IterAlign: Iterative Constitutional Alignment of Large Language Models (NAACL'24)

Primary LanguagePythonApache License 2.0Apache-2.0

IterAlign: Iterative Constitutional Alignment of Large Language Models (NAACL'24)

This repository contains the source code and datasets for IterAlign: Iterative Constitutional Alignment of Large Language Models, NAACL 2024.

Links

Requirements

The code is written in Python 3.8. Before running, you need to first install the required packages by typing following commands (Using a virtual environment is recommended):

pip3 install -r requirements.txt

Overview

IterAlign is a data-driven constitution discovery and alignment framework for LLMs. Unlike existing alignment techniques, IterAlign has the following appealing features. First, it does not require massive human preference data or human composed constitutions, but only takes a base LLM and a red teaming dataset as input. The red teaming data is much cheaper to obtain compared to crowd-sourced human preference data. Second, it does not require handwritten constitutions to be provided a priori. Instead, it leverages the red teaming instances and a strong LLM to discover constitutions automatically, leading to a better aligned model and a set of valuable data-driven constitutions.

Data Preparation

Processed data. To help reproduce the results in our paper more easily, we provide the processed red teaming data in .pkl format in this repo.

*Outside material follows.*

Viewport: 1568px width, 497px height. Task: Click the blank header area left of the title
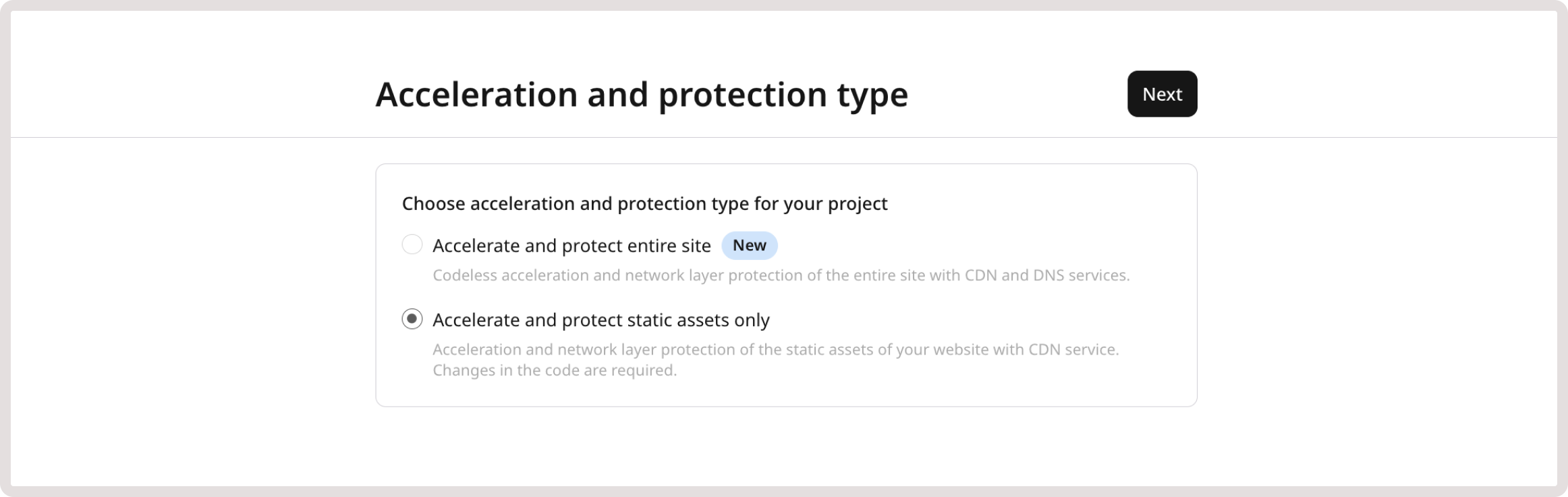(x=189, y=94)
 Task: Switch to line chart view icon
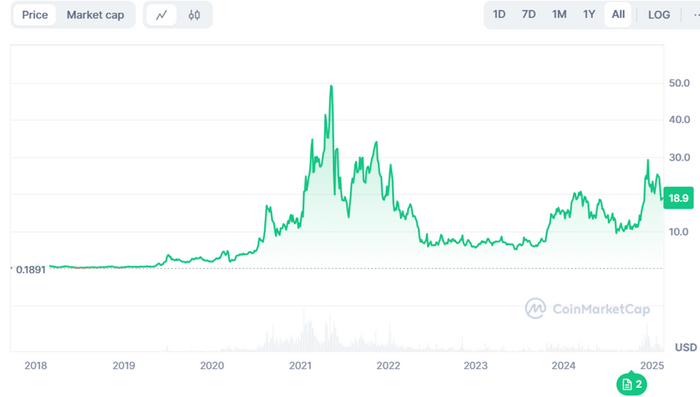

Raw data. Raw data can be downloaded from Anthropic hh-rlhf, HarmfulQA, and DangerousQA directly. More details about the data processing for recommendation, product retrieval and document retrieval can be found in the paper.

Training

python constitution_induced_inference_iterated_llama2.py

Evaluation

For reproducibility reasons, we follow the same evaluation pipeline as used in Dromedary.

Citations

Please cite the following paper if you find this repo helpful for your research.

@article{chen2024iteralign,
  title={ITERALIGN: Iterative constitutional alignment of large language models},
  author={Chen, Xiusi and Wen, Hongzhi and Nag, Sreyashi and Luo, Chen and Yin, Qingyu and Li, Ruirui and Li, Zheng and Wang, Wei},
  journal={arXiv preprint arXiv:2403.18341},
  year={2024}
}